Ich spiele jetzt seit ca. 4 Monaten mit der Razer Nage und mitlerweile will ich sie nicht mehr missen. Zu Beginn ist es eine erhebliche Umstellung und auch wirklich nicht leicht. Man muss seine Fingerbewegungen trainieren, wozu aber recht praktische kleine Silikonpads mitgeliefert werden. Mit diesen kann man bestimmte Tasten markieren, um diese schneller zu finden und so seinen Daumen an das Raster zu gewöhnen. Nach und nach findet man dann die richtige Taste schneller und kann diese Pads entfernen.
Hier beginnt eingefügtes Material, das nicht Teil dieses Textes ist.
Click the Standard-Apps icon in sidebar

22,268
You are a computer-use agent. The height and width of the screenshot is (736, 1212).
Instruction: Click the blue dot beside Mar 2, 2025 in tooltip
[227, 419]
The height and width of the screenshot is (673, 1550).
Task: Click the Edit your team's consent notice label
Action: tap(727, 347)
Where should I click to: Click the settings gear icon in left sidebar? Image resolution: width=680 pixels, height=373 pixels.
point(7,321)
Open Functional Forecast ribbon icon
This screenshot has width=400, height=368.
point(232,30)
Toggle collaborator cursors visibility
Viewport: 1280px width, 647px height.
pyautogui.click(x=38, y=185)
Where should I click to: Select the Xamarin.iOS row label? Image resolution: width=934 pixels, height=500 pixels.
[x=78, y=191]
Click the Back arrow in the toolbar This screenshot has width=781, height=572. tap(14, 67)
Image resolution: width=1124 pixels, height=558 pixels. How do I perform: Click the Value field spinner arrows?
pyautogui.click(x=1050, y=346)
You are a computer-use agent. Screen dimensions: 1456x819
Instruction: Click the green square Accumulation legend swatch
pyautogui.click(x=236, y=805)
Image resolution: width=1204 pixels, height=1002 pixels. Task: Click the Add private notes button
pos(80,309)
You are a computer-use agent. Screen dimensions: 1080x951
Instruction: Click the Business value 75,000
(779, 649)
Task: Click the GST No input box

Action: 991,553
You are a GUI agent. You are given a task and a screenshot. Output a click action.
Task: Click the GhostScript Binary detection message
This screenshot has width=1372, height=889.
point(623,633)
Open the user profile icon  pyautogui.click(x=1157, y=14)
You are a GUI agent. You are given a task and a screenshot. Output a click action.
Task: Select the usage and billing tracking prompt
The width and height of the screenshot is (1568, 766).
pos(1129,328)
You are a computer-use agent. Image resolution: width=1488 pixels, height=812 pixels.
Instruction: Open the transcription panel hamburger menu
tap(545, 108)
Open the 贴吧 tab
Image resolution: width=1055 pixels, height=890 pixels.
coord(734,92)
Wenn das einmal funktioniert lässt sich mit der Maus hervorragend spielen. Die Tasten ordentlich belegt heile ich persönlich mit Mouseovermakros und Grid damit sehr effizient. Und auch die "regulären" Funktionen der Maus sind super. Sie liegt angenehm in der Hand und hat eine gute Reaktion. Ich kann sie daher durchaus empfehlen, warne aber vor den anfänglichen Problemen, bis man sich an die Funktionsweise gewöhnt hat und die Tasten intuitiv erreicht. Meine Hände würde ich persönlich im Übrigen als nromal groß beschreiben, also weder sonderlich groß noch klein und ich komem damit zurecht. Ich wrüde dennoch empfehlen, in einem Geschäft die Maus einmal in die Hand zu nehmen und zu testen, ob sie für die eigene Handgröße geeignet ist. Denn sie ist zu teuer, um erst dann zu merken, dass sie nicht passt.


----------



## Squall67 (5. Januar 2011)

Besitze diese Maus zwar nicht aber kann mir nicht wirklich gut vorstellen das man die Tasten gut bedienen kann bzw in situationen wo man schnell die richtige taste drücken muss auch wirklich diese trifft ^^

Vom Design her sieht die Maus wie so ziemlich alle Razer Mäuse sicherlich gut aus aber ich tendiere eher zu Steelseries Mäusen die zwar meistens vom Design her recht schlicht gehalten sind aber Qualitativ einfach nur Spitze sind. Zur Zeit spiele ich mit ner Steelseries Xai wovon ich sagen muss das die vielleicht die beste Maus ist die ich jemals hatte.


----------



## Nosha (5. Januar 2011)

Ich kann mich Diophene nur anschließen.

Ich selber habe sie erst seit gut 3 Wochen und ich war sehr unschlüssig vor dem Kauf. Hatte bisher immer nur Logitech Mäuse.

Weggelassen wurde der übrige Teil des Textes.